(GIVEN TEXT Opens)

Once the CHEEREIO ensemble is complete, we need to postprocess the output into a useable form to analyze. On this page we describe how the postprocessing workflow works, and how to use the postprocessing functions to do additional customized analysis.

How to run the default postprocessing workflow

The postprocessing workflow works automatically by using settings in ens_config.json, and can be run by navigating to the postprocess folder in the CHEEREIO code directory and executing postprocess.batch with an sbatch command (i.e. sbatch postprocess.batch). Modify the script first for your cluster and memory requirements.

Another default workflow that users can use is in snapshot.sh. This script can be executed at any time during CHEEREIO run time to make a few plots that give an idea of CHEEREIO run status. See Monitoring the run progress for details.

The postprocessed figures

If the postprocessing workflow runs successfully, then the following figures and movies will be present in the ensemble postprocess/ folder.

actual_observations and simulated_observations movies

These movies show actual observations and simulated observations on the GEOS-Chem grid, and their evolution over time. One of each of these movies is made for every observed species.

Attention

There are known issues with the colorbar in these movies, and will be debugged soon (DP: 2/3/2023).

Observation counts movies (total_aggregated_observation_count and total_raw_observation_counts)

These movies show the total counts of observations (both raw and aggregated to the GEOS-Chem grid) and their evolution over time. One of each of these movies is made for every observed species.

Mean observation and observation counts plots (weighted_mean_obs, total_obs_count)

Maps showing the average observations in the postprocessing period on the GEOS-Chem grid, as well as the number of observations averaged to make the map. One of each of these plots is made for each observation type.

(GIVEN TEXT Closes)
(GIVEN RECORDS Opens)

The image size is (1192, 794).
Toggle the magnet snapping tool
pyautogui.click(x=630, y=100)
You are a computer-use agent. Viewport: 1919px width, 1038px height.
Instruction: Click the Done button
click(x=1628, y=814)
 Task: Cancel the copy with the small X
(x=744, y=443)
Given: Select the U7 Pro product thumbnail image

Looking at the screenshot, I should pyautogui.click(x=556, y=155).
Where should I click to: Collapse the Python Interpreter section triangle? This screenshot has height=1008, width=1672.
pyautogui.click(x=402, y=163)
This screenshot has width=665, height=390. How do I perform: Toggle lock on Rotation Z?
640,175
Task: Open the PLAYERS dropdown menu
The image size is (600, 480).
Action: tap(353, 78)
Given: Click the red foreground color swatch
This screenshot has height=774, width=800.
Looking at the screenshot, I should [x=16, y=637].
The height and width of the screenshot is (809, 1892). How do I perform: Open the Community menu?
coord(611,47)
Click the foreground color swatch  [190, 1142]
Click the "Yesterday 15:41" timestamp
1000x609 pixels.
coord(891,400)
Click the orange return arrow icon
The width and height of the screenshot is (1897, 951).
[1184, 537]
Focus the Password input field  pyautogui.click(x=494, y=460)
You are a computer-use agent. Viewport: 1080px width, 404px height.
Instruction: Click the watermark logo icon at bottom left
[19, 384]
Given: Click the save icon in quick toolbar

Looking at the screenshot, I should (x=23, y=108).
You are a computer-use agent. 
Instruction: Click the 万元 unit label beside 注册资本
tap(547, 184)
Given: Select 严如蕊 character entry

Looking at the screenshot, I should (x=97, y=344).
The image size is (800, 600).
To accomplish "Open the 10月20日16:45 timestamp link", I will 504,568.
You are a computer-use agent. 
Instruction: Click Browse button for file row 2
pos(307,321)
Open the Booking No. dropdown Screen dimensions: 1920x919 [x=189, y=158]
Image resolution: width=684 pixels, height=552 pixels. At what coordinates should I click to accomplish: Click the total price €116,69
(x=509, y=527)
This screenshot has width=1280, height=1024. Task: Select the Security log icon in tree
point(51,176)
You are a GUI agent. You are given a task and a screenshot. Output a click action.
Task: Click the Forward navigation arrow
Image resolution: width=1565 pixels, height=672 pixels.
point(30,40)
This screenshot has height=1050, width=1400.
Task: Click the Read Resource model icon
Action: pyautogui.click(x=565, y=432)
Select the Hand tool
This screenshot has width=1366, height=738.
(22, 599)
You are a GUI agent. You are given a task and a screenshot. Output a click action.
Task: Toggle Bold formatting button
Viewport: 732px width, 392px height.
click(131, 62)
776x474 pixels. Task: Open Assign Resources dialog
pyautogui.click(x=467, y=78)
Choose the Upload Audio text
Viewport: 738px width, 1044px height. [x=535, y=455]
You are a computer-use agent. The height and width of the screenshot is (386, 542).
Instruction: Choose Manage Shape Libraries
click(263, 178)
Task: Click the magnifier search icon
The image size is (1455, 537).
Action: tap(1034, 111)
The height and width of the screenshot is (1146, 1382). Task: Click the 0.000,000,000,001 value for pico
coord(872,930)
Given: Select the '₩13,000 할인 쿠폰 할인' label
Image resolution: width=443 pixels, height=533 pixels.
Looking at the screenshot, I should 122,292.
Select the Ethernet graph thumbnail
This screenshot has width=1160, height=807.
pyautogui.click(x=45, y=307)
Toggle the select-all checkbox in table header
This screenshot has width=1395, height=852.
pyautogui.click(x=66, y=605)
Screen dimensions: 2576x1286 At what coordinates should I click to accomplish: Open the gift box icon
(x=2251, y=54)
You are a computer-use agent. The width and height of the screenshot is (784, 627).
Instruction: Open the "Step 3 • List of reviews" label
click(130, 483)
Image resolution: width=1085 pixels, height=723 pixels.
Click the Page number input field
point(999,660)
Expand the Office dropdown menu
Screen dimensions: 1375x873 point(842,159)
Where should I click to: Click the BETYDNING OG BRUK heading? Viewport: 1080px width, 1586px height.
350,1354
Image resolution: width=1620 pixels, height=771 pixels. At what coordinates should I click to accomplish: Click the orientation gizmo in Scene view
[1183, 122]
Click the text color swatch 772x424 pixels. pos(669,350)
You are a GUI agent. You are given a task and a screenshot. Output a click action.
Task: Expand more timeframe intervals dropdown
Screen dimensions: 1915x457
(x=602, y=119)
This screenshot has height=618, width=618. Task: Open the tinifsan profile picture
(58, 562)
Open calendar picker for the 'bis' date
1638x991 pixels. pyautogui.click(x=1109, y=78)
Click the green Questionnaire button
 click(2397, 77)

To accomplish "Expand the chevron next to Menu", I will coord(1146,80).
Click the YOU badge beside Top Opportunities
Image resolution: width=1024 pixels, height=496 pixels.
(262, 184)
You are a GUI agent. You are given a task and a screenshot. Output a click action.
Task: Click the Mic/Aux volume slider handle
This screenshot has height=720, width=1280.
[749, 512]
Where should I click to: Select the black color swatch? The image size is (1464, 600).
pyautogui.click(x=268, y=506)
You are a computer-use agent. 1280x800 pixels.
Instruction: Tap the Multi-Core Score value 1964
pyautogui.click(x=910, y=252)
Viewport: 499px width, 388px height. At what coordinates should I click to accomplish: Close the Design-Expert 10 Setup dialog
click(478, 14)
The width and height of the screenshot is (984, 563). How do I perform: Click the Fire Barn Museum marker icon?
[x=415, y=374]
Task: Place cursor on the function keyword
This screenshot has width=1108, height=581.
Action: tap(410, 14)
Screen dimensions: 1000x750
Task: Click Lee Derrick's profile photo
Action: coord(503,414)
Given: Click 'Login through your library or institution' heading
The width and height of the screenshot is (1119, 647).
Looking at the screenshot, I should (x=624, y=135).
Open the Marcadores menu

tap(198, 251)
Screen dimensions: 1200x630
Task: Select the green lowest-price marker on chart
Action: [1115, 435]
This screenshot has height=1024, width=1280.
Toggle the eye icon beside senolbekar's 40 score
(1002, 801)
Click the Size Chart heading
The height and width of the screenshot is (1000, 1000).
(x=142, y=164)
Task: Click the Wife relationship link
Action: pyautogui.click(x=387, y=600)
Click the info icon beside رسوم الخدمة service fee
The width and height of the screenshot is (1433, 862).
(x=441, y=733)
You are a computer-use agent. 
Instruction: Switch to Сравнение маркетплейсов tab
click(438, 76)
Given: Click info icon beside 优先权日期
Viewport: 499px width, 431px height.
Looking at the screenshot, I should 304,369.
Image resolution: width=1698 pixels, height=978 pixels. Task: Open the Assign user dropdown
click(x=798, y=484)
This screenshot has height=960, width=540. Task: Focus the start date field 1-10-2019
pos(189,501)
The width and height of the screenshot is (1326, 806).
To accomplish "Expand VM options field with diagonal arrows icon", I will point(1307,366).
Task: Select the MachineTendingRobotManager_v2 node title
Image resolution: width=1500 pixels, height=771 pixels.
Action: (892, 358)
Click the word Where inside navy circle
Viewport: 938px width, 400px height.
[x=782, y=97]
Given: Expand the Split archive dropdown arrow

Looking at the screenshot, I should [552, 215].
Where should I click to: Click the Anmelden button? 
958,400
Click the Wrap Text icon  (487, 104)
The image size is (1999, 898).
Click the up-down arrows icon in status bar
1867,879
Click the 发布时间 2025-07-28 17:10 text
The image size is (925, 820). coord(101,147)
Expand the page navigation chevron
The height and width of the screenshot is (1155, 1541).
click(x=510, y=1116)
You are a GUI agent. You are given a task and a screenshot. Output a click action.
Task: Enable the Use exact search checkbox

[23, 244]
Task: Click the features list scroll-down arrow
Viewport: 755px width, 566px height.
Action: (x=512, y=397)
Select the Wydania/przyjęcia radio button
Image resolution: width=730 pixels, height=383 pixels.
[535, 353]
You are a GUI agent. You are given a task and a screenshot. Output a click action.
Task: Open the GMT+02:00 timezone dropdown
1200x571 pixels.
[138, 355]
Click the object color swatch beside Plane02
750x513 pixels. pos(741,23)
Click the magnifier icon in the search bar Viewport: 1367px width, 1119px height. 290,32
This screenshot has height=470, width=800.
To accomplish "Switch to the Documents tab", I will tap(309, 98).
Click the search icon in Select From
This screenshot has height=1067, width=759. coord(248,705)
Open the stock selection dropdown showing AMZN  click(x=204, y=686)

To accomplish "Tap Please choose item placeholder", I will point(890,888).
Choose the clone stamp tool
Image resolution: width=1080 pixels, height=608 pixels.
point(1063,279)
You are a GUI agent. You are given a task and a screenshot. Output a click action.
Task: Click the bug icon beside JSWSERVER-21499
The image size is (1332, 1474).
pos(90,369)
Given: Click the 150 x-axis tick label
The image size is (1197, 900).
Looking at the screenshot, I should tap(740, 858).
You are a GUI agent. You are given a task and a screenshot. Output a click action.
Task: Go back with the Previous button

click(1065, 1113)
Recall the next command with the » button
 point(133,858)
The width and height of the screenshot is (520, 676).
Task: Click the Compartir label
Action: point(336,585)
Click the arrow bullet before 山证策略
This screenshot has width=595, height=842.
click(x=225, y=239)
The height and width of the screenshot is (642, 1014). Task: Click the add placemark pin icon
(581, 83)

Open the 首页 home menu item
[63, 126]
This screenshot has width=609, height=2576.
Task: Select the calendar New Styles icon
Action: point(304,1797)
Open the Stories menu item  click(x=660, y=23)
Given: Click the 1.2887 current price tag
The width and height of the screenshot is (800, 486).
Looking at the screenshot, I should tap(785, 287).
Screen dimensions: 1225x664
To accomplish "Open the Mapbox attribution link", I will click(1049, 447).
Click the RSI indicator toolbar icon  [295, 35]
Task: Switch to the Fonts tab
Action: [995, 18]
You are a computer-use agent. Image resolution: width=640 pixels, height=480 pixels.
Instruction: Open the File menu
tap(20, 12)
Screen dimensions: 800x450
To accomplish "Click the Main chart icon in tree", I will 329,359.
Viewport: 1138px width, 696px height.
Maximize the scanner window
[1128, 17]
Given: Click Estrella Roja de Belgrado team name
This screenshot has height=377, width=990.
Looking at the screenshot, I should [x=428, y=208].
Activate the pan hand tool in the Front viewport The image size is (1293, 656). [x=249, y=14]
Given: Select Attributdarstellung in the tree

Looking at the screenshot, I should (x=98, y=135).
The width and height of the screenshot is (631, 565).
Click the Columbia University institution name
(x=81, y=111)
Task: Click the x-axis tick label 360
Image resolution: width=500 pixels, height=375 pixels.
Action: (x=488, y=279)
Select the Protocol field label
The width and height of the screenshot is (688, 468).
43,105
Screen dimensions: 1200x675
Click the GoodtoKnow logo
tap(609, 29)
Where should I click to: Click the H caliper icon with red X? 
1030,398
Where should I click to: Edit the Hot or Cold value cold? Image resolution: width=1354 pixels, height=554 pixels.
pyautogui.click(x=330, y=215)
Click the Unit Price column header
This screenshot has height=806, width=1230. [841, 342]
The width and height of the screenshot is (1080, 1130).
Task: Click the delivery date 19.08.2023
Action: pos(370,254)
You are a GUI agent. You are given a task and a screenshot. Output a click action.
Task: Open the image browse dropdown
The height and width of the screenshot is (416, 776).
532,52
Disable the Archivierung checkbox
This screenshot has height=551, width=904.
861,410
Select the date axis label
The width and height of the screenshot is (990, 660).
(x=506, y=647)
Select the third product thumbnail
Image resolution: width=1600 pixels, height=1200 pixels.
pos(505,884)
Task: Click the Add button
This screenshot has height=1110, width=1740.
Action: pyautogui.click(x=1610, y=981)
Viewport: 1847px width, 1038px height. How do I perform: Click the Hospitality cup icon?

(GIVEN RECORDS Closes)

WHAT YOU NEED TO DO:
A. In the text on CHEEREIO postprocessing, what command runs the default postprocessing workflow?
B. From the text on CHEEREIO postprocessing, copy word for word the stretch from "Observation counts movies" through "plots (weighted_mean_obs, total_obs_count)".
C. Continue the text on CHEEREIO postprocessing, picking up right after its final sentence.

EXPECTED RESULTS:
A. The command is sbatch postprocess.batch, run from the postprocess folder in the CHEEREIO code directory.

B.
Observation counts movies (total_aggregated_observation_count and total_raw_observation_counts)

These movies show the total counts of observations (both raw and aggregated to the GEOS-Chem grid) and their evolution over time. One of each of these movies is made for every observed species.

Mean observation and observation counts plots (weighted_mean_obs, total_obs_count)

C.
assim_minus_obs and ctrl_minus_obs plots

The assim_minus_obs plots show the difference between the ensemble mean simulated observations and the mean observations over the entire postprocessing period, plotted as a map; one is generated per observed species. The ctrl_minus_obs show the same, but the difference is between the control simulation and observations.

The mean bias and standard deviation of these plots is stored in the stats_out.txt file in the postprocess folder of the CHEEREIO code directory.

Note

This is a key figure output from postprocessing; it indicates if the assimilation has successfully reduced bias relative to observations.

Scalefactor map plots (various time slices)

These plots are titled {SPECIES}_{DATE}_scalefactor.png and they show scaling factor plots saved at each time step, as generated by the plotScaleFactor() function. Users can generate plots at monthly resolution by setting scalefactor_plot_freq to monthly.

Scalefactor map movies

These movies show maps of scale factors evolving over time, one set for each of the emissions assimilated by CHEEREIO. Ensemble maximum, mean, minimum, range, and standard deviation are all generated and plotted. For global simulations, we also show several regions whose files are named with a corresponding suffix: Australia, CONUS, EastChina, Europe, India, South America, and Southern Africa. The global domain has no suffix.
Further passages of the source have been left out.